One company held up as an example of an organisation that does understand the importance of the customer experience is The Trainline, a long time RightNow customer which has now embedded the RightNow offering into its mobile app. 
 
Our customer model is to make it as easy and convenient for people to interact with us as possible. Convenience is where mobile plays. People aren’t always at their desktops so you want to use your mobile device.
 

He added:    

Having an application on a mobile phone also opens up a new price point in the market for us. We have been built around the long distance journey where you book in advance and you save money. But for some of the shorter, commuter-based journeys there is no difference in price if you book a minute before or a month before. Mobile helps us to get a foot in that commuter marketplace.
 

The Trainline has been a RightNow customer since 2008 and was built from the ground-up as an online business – or what would nowadays be called a Cloud business. It does however run on premise Oracle software which is used for its transactional database.
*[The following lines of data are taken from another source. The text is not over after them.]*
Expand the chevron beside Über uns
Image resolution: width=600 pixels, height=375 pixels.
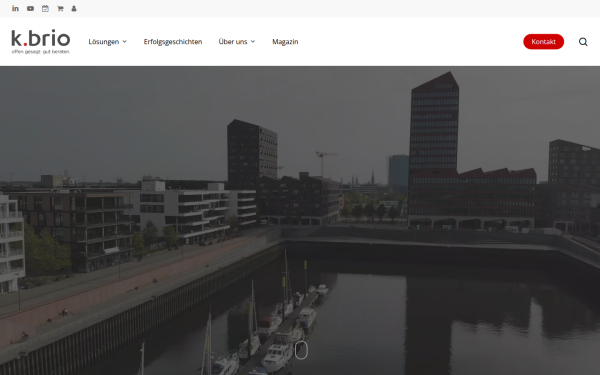pos(253,42)
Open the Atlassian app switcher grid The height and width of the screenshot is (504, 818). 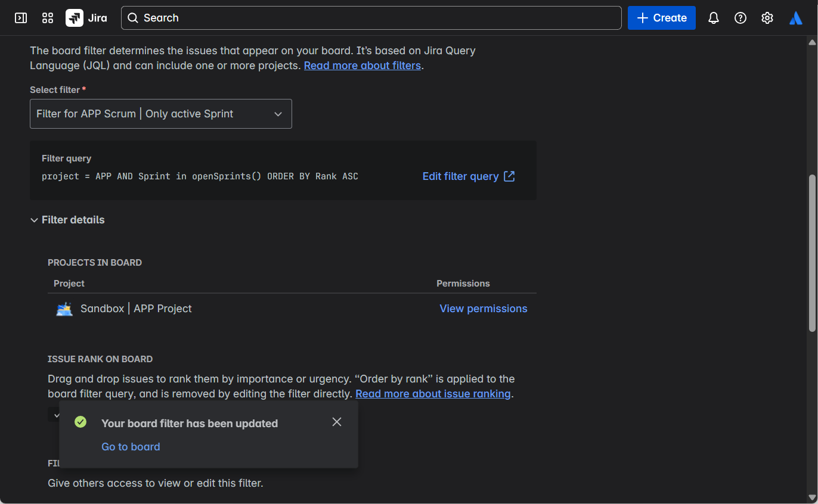click(47, 18)
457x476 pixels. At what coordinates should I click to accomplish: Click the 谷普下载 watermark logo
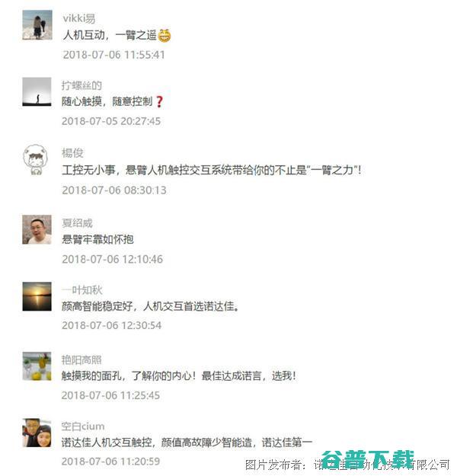point(368,459)
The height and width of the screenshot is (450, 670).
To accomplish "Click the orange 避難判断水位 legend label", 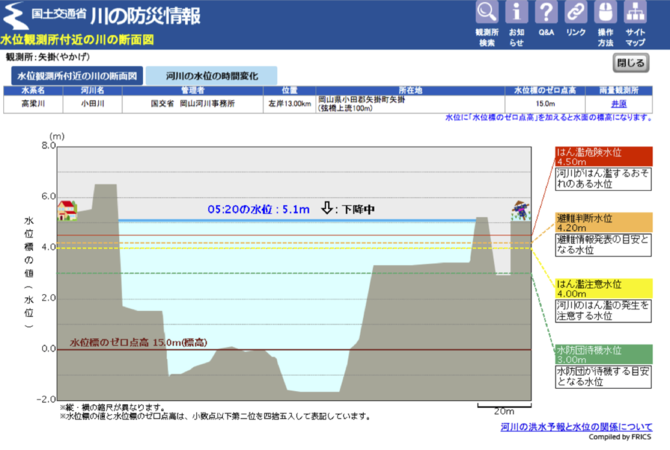I will [x=604, y=222].
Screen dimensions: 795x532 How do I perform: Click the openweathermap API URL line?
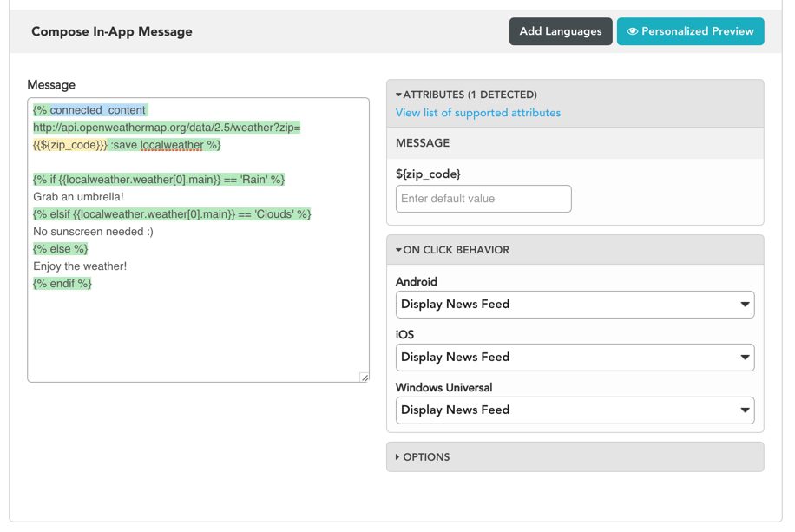point(167,128)
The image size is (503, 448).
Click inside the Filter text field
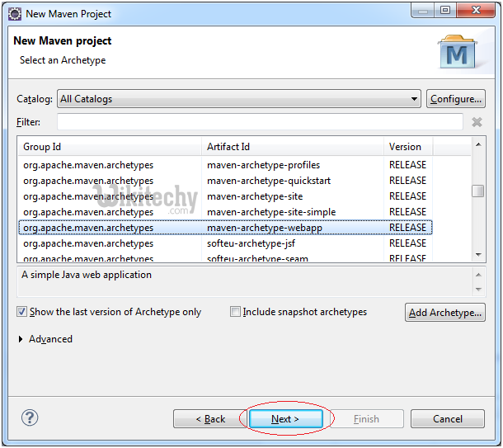coord(259,122)
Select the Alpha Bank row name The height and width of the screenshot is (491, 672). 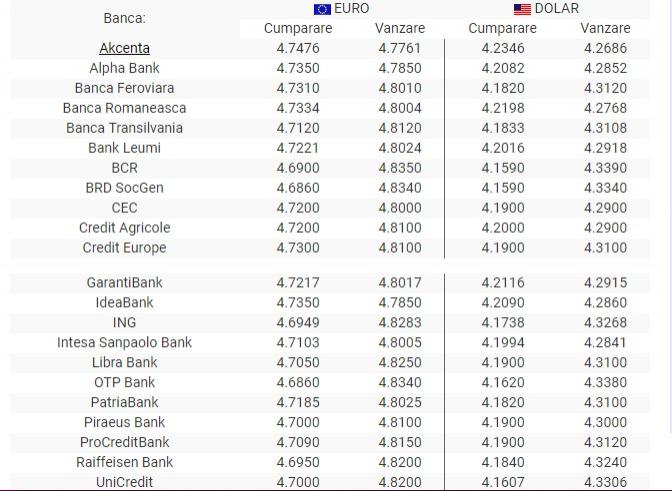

So when RightNow becomes Oracle, The Trainline won’t be in entirely alien waters. “Ask me again in a year,” joked Hopkins when asked how he felt about the forthcoming takeover, adding that the idea that Oracle was interested enough in RightNow was “a pleasant surprise”. But he added a word of caution to Oracle:   

If it ain’t broke, don’t fix it!
 

Reassuring words perhaps for RIghtNow. In one of his few cautious comments on the subject of Oracle, Gianforte said:   

We have had a lot of positive comments from clients.
 

On more comfortable ground, the RightNow CEO warmed to the broader theme of the social business and the impact of the social networking technologies on the customer experience:   

Some 25% of all tweets are now brand or product related. People are talking about your brand out there in the twittersphere. The question is whether you are listening and participating. You can choose to ignore large sections of your customers, but…
 

It will be a case of organisations getting used to the shift in thinking to embrace the full customer experience potential of social media:   

 It’s not that different to email 15 years ago. At first companies just ignored email really and said that if customers wanted to get in touch they’d have to phone and use the contract centre. You know, it didn’t work out that way, did it?